Très ému, Aït Menguellet commencera avec sa chanson sur les montagnes de la Kabylie « Thamourthiw dhi zourar ghef idhourar ». C’est l’expression de l’amour, de l’attachement profond à cette terre natale, «akal ianediskrene», dira-t-il. Le poète entonnera ensuite un hymne sur les jeunes de l’Algérie, louant leur vivacité et leur bon sens, surtout en période de crise. Puis, Lounis ne put, ce soir-là non plus, éluder le thème de l’amour. L’artiste gratifiera l’assistance de sa chanson ‘’ourighas thabrat neslam our sbirghara, taa wadhagh dhi tekhmam our ksanara’’. Jeunes et moins jeunes reprenaient les couplets de cette chanson en chœur.
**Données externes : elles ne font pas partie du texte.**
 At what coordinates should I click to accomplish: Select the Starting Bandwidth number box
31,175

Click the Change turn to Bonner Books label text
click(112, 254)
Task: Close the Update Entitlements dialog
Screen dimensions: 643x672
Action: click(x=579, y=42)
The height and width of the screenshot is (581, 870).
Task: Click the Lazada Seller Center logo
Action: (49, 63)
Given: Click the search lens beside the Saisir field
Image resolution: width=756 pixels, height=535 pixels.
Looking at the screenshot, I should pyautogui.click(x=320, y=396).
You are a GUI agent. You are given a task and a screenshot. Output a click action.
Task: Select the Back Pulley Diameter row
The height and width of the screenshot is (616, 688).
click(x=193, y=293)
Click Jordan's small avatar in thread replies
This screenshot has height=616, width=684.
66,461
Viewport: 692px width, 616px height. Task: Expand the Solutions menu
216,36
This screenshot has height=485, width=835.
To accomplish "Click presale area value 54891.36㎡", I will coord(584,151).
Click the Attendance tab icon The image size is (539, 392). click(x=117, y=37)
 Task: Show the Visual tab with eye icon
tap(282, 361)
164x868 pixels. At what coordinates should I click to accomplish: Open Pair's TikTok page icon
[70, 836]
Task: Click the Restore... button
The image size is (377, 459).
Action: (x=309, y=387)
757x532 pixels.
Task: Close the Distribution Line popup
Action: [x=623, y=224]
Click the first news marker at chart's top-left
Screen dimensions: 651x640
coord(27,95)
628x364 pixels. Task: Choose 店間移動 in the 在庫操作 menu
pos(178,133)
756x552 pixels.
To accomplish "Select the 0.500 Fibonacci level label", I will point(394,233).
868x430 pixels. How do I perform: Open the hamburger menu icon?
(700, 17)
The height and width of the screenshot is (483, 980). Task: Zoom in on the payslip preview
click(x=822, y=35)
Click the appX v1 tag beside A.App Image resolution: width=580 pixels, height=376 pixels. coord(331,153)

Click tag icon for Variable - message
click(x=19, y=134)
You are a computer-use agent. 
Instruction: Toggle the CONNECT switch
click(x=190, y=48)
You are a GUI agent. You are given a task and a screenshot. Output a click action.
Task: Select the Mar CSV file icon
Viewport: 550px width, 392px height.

Après l’avoir transportée jusqu’aux monts de la Kabylie, Aït Menguellet emporta l’assistance, comme dans une machine à remonter le temps, vers le début des années soixante-dix, lorsque Thayri, ce sentiment qui ravage les cœurs, ou les revivifie, s’exprimait par lettres, exigeant une introduction, un développement, puis une conclusion.

«Voulez-vous encore quelques-unes de mes anciennes chansons ?», demanda le sage aux présents. Et ces derniers de lui répondre à l’unanimité par l’affirmative. Ce furent alors de mémorables morceaux intitulés « sabra aouliw », puis « Misligh iw taxi », relatant avec tristesse, mais dignité le mariage forcé de la femme aimée, et ensuite « Achou mi chfigh », résumant quant à lui son expérience personnelle. Redoublant d’ardeur, face à ces jeunes femmes et jeunes hommes qui se déhanchaient, dans tous les coins de cette esplanade, il leur chanta « af JSK », « awthad afous an rouh », avant de céder la place momentanément à son fils Djaffar. De retour sur scène, après un quart d’heure, il interprétera l’inoubliable chanson « Atess atess, mazel lhall », qui prenait en dérision, au début des années quatre-vingts, le régime opposé alors à la liberté d’expression dans un pays livré aux multiples invasions culturelles provenant du moyen orient. Malgré l’amour qu’on lui vouera éternellement, l’Algérie poussait, alors, ses nombreux enfants à émigrer sous d’autres cieux. L’artiste terminera son tour de chant de cette époustouflante soirée, avec ‘’Ketchini rouh nek adekimagh, rouh dhi lamane outsedoughara’’.

En l’absence du wali, Aït Menguellet sera honoré par le directeur de la culture qui l’a habillé d’un burnous blanc et lui a offert une attestation de reconnaissance ainsi qu’un portrait de l’ex-Rocher -noir. Puis, toute l’assistance s’est levée pour rendre hommage à l’artiste qui l’a subjuguée.